== WHAT YOU HAVE TO DO ==
What lines below contain the word "agent"? Please pull each one out.

== GIVEN INFORMATION ==
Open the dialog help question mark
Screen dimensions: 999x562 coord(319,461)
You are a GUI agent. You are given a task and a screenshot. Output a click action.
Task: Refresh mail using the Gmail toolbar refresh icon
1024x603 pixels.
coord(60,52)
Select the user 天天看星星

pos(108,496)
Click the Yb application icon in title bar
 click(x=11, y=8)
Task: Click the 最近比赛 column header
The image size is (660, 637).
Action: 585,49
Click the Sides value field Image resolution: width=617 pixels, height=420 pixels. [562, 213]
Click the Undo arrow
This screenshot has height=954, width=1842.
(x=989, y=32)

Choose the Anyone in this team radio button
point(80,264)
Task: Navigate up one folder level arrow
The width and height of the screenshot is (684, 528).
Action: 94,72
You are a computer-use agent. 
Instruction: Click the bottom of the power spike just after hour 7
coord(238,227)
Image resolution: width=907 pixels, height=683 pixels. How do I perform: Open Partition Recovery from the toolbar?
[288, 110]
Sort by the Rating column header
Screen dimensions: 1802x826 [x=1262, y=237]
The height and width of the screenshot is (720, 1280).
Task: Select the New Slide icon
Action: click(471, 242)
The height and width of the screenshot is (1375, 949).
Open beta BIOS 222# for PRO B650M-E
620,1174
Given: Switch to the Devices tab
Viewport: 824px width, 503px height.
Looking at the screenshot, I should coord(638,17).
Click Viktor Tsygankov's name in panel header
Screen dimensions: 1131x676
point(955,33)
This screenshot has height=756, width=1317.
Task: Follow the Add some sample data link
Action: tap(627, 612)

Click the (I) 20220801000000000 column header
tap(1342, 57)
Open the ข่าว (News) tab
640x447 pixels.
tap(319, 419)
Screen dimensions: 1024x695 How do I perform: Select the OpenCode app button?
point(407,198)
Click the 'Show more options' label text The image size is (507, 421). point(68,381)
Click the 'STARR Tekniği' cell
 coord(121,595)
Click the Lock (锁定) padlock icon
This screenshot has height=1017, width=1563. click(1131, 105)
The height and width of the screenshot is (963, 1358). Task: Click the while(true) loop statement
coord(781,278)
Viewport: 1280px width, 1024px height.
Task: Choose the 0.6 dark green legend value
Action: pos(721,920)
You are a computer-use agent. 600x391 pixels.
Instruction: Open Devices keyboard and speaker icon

== TASK RESULT ==
You are a GUI agent. You are given a task and a screenshot. Output a click action.
You are a computer-use agent. 
You are a computer-use agent. 600x391 pixels.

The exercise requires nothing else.